[Dataset entries]
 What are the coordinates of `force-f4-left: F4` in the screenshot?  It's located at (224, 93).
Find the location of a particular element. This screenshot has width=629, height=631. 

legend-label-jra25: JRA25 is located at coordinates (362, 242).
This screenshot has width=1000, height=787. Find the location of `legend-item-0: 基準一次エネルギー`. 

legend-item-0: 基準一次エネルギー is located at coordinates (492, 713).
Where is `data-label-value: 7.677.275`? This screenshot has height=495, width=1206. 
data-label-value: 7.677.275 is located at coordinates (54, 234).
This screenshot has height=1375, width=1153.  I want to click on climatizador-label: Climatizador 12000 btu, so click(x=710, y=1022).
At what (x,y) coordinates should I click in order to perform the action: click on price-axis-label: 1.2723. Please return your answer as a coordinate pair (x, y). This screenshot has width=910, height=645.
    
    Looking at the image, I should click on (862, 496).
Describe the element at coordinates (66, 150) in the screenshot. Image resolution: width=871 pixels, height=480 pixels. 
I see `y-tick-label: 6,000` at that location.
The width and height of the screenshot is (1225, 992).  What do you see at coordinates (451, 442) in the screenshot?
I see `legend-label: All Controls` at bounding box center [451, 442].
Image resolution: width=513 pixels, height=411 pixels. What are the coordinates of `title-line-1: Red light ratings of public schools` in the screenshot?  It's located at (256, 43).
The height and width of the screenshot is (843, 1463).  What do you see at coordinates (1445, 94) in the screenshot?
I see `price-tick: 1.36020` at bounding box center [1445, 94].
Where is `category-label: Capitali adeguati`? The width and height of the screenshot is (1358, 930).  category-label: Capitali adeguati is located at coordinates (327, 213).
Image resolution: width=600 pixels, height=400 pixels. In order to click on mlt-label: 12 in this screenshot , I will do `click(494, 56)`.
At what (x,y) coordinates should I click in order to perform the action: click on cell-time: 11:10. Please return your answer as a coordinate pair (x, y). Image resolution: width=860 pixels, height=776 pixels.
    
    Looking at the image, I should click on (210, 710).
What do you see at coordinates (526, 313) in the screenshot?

Aim of the task:
Rewrite the material above as a numbered list, one line per item, and drop the blank lines.

Reply to the task:
1.  What are the coordinates of `force-f4-left: F4` in the screenshot?  It's located at (224, 93).
2. Find the location of a particular element. This screenshot has width=629, height=631. 
3. legend-label-jra25: JRA25 is located at coordinates (362, 242).
4. This screenshot has width=1000, height=787. Find the location of `legend-item-0: 基準一次エネルギー`. 
5. legend-item-0: 基準一次エネルギー is located at coordinates (492, 713).
6. Where is `data-label-value: 7.677.275`? This screenshot has height=495, width=1206. 
7. data-label-value: 7.677.275 is located at coordinates (54, 234).
8. This screenshot has height=1375, width=1153.  I want to click on climatizador-label: Climatizador 12000 btu, so click(x=710, y=1022).
9. At what (x,y) coordinates should I click in order to perform the action: click on price-axis-label: 1.2723. Please return your answer as a coordinate pair (x, y). This screenshot has width=910, height=645.
10.     Looking at the image, I should click on (862, 496).
11. Describe the element at coordinates (66, 150) in the screenshot. Image resolution: width=871 pixels, height=480 pixels. 
12. I see `y-tick-label: 6,000` at that location.
13. The width and height of the screenshot is (1225, 992).  What do you see at coordinates (451, 442) in the screenshot?
14. I see `legend-label: All Controls` at bounding box center [451, 442].
15. Image resolution: width=513 pixels, height=411 pixels. What are the coordinates of `title-line-1: Red light ratings of public schools` in the screenshot?  It's located at (256, 43).
16. The height and width of the screenshot is (843, 1463).  What do you see at coordinates (1445, 94) in the screenshot?
17. I see `price-tick: 1.36020` at bounding box center [1445, 94].
18. Where is `category-label: Capitali adeguati`? The width and height of the screenshot is (1358, 930).  category-label: Capitali adeguati is located at coordinates (327, 213).
19. Image resolution: width=600 pixels, height=400 pixels. In order to click on mlt-label: 12 in this screenshot , I will do `click(494, 56)`.
20. At what (x,y) coordinates should I click in order to perform the action: click on cell-time: 11:10. Please return your answer as a coordinate pair (x, y). Image resolution: width=860 pixels, height=776 pixels.
21.     Looking at the image, I should click on (210, 710).
22. What do you see at coordinates (526, 313) in the screenshot?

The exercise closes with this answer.